With the adoption of CAN the wiring required to communicate between modules is reduced dramatically. For the system to communicate each control unit requires a minimum of 4 wires to operate: power, earth and the two CAN wires. The CAN wires (twisted pair) link all control units on the network to allow the communication to take place. CAN data transmitted on the CAN Hi line is mirror imaged on the CAN Lo line, and for the CAN system to function the CAN Hi voltage must always be higher than the CAN Lo voltage.

There are no master control units; individual control units have access to read-and-write data on the CAN bus when required. When a control unit is ready to transmit data, it checks to see if the bus is busy and then simply writes a CAN message onto the network.

The CAN messages that are transmitted do not contain addresses of either the transmitting control unit or any of the intended receiving control units.

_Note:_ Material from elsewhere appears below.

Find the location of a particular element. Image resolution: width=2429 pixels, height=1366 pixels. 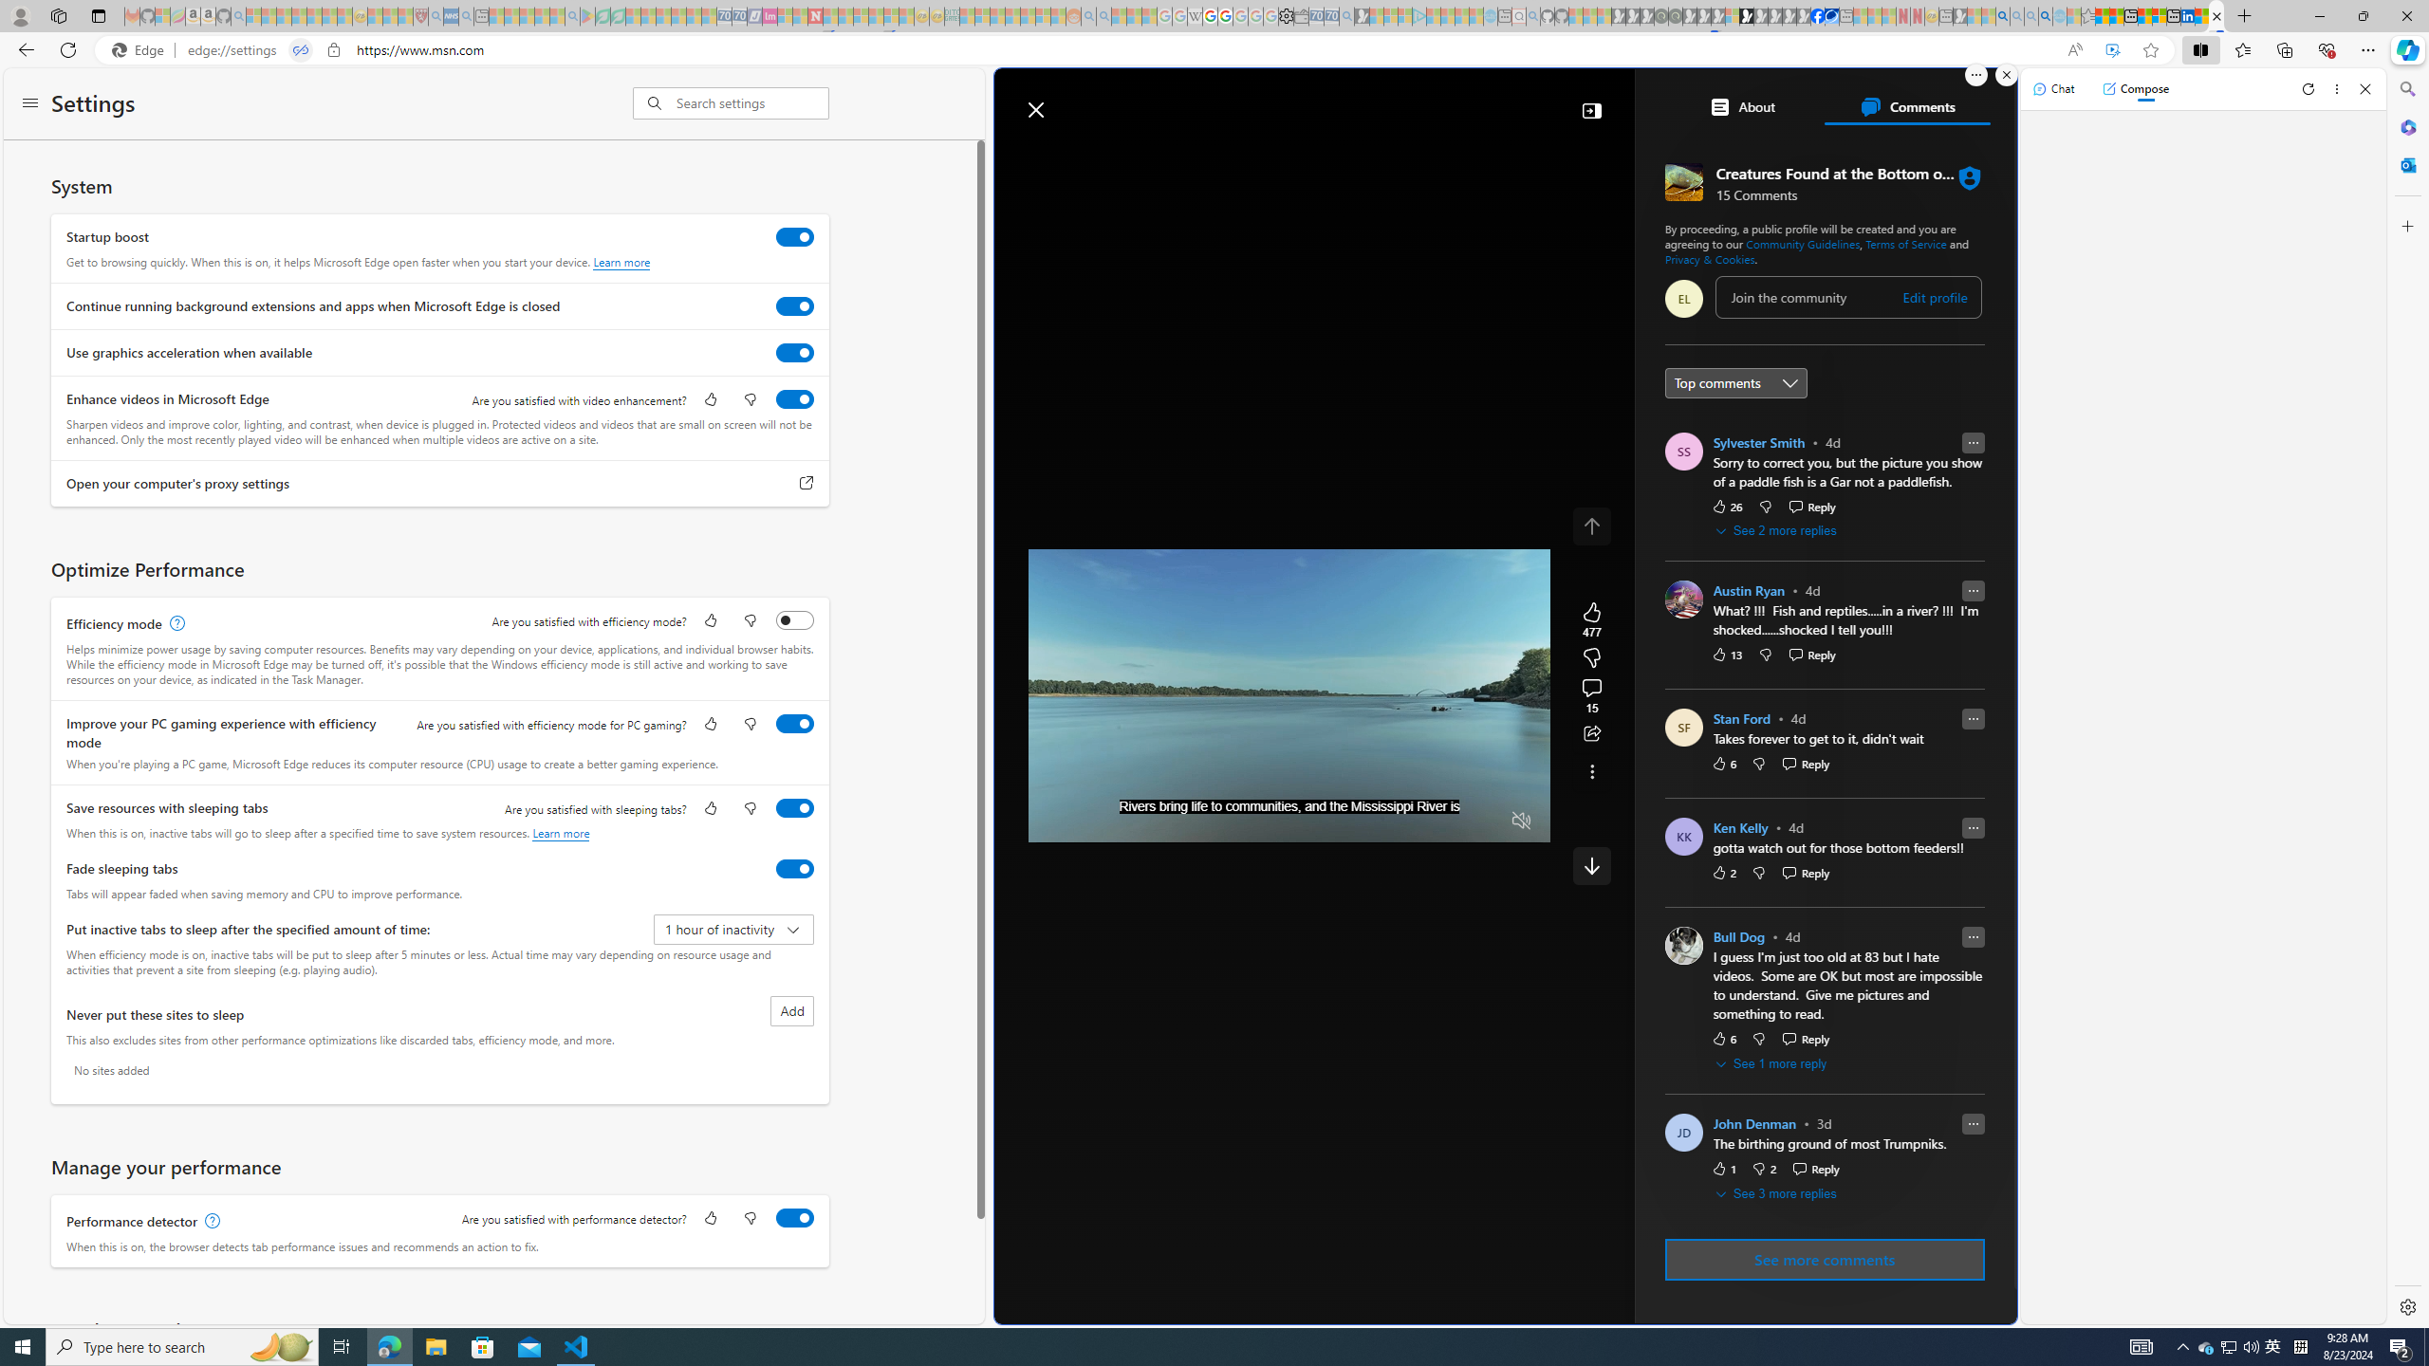

'Use graphics acceleration when available' is located at coordinates (794, 352).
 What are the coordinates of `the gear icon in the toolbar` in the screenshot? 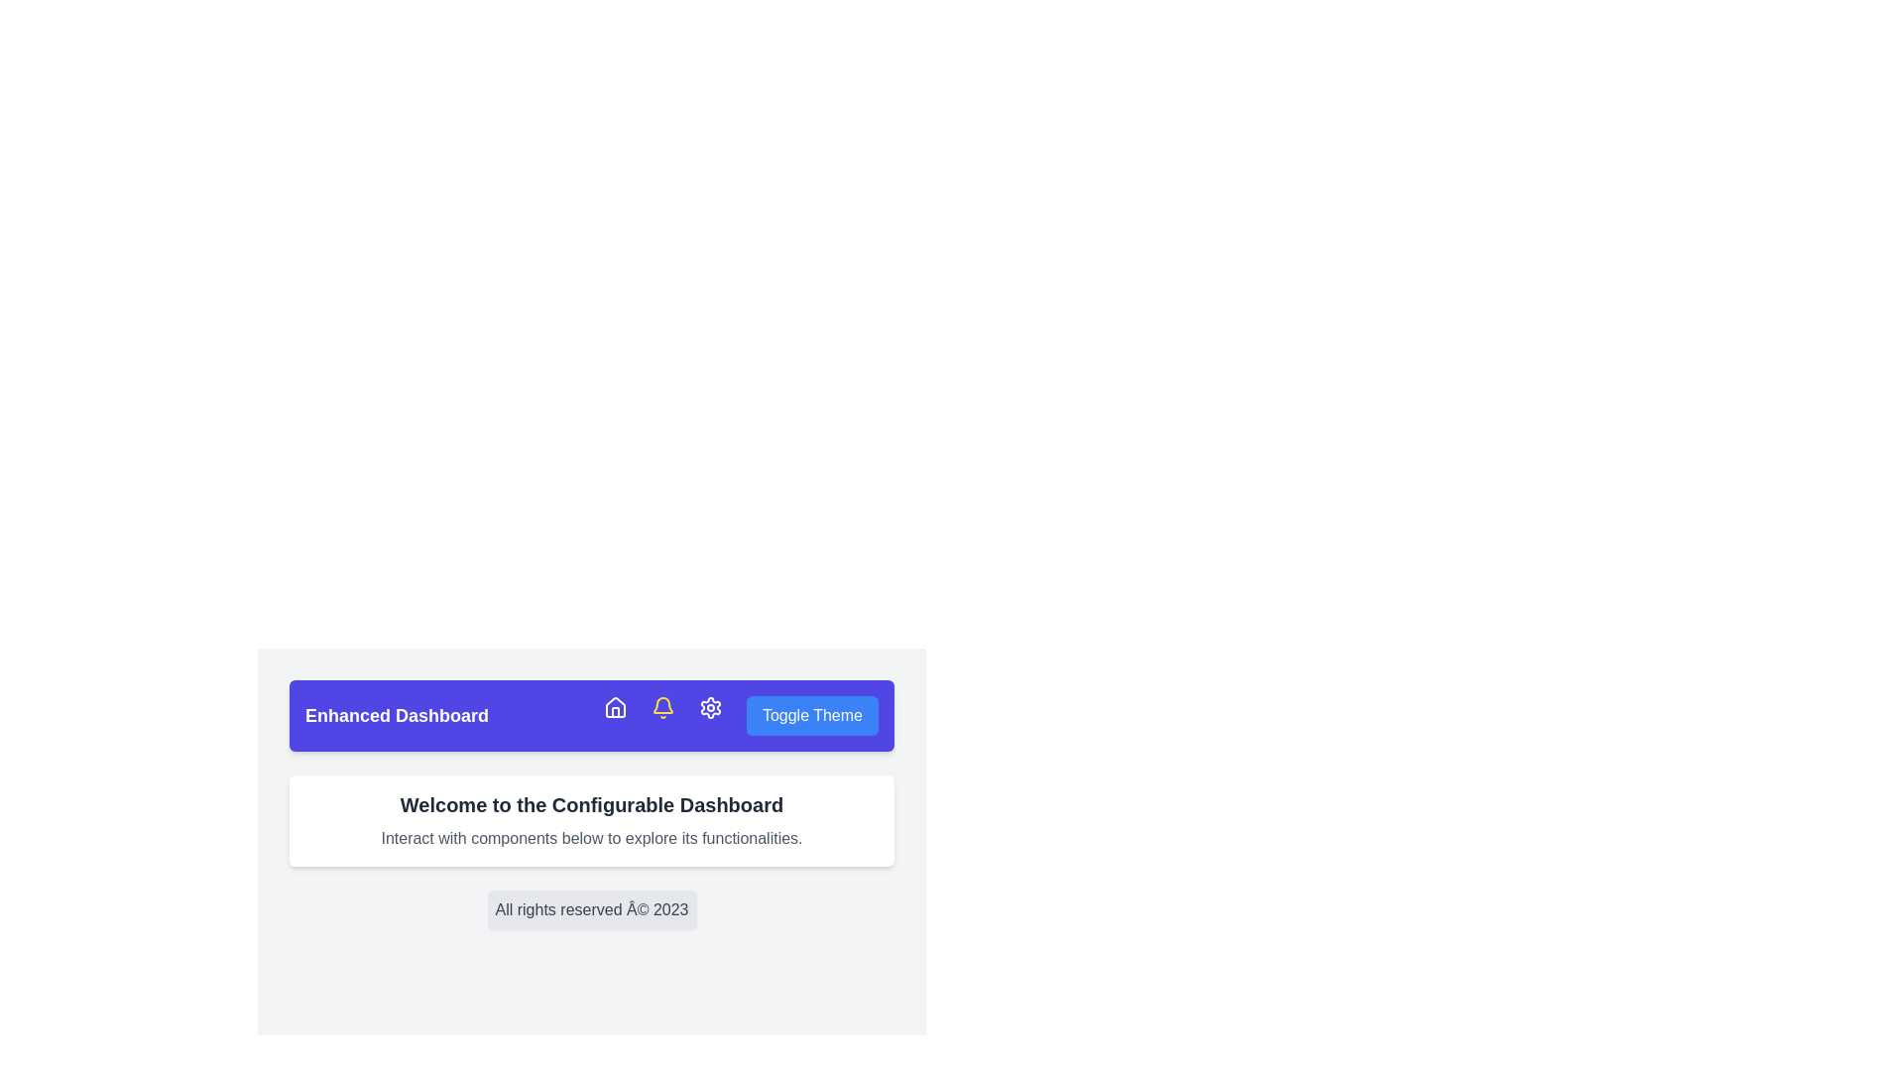 It's located at (710, 706).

Instead, an arbitration ID that is unique throughout the network labels the message. All control units on the CAN network receive the CAN message, and, depending on the arbitration ID of that transmitted message, each control unit on the network decides whether to accept the message.

For example, the vehicle speed signal is required by a number of control units. The Speed signal/message originates from the wheel speed sensors via the anti-lock braking system control unit.

The ABS control unit transmits the message on the CAN, The instrument cluster needs this information to display the vehicle speed to the driver; the automatic transmission may also need the vehicle speed to determine which gear to select; and in some vehicles even the audio system needs the speed signal so the volume can be adjusted automatically.

Any other control unit that is part of the CAN network and doesn't require the vehicle speed information simply ignores the message.

Sent to the back of the bus
Messages on the CAN are prioritised. If multiple control units try to transmit a message on the CAN bus at the same time, the control unit with the highest priority automatically gets bus access. Lower-priority messages must wait until the bus becomes available before trying to transmit again.

Most vehicles have multiple networks that often run at different speeds, depending on what systems they are looking after. For example, the powertrain control units may be on a High speed CAN (Engine control module, ABS, stability control, body control module, et cetera). Other control units may be on a low-speed CAN (instrument cluster, park-assist unit, climate control, et cetera).

Having said this, some information may need to be shared between networks; this is done via a gateway. Depending on the vehicle manufacturer, the control unit that is the gateway between networks may vary, however it is generally the instrument cluster control unit or body control module.

In summary the CAN system is a cost effective way to transfer data quickly around your vehicle's different systems, without compromising space and weight. There are other data transfer systems used in vehicles, one being Local Interconnect Network (LIN). This system is usually used for single-unit data transfer, for example, between an engine control module and an alternator (assuming no other units on the network). These can also be known as private networks.

If you are worried about self-driving cars and their new technology, it may surprise you to know that you have already been testing it for years, and you're getting closer to handing over the controls to a software program!

So maybe there's nothing to worry about after all.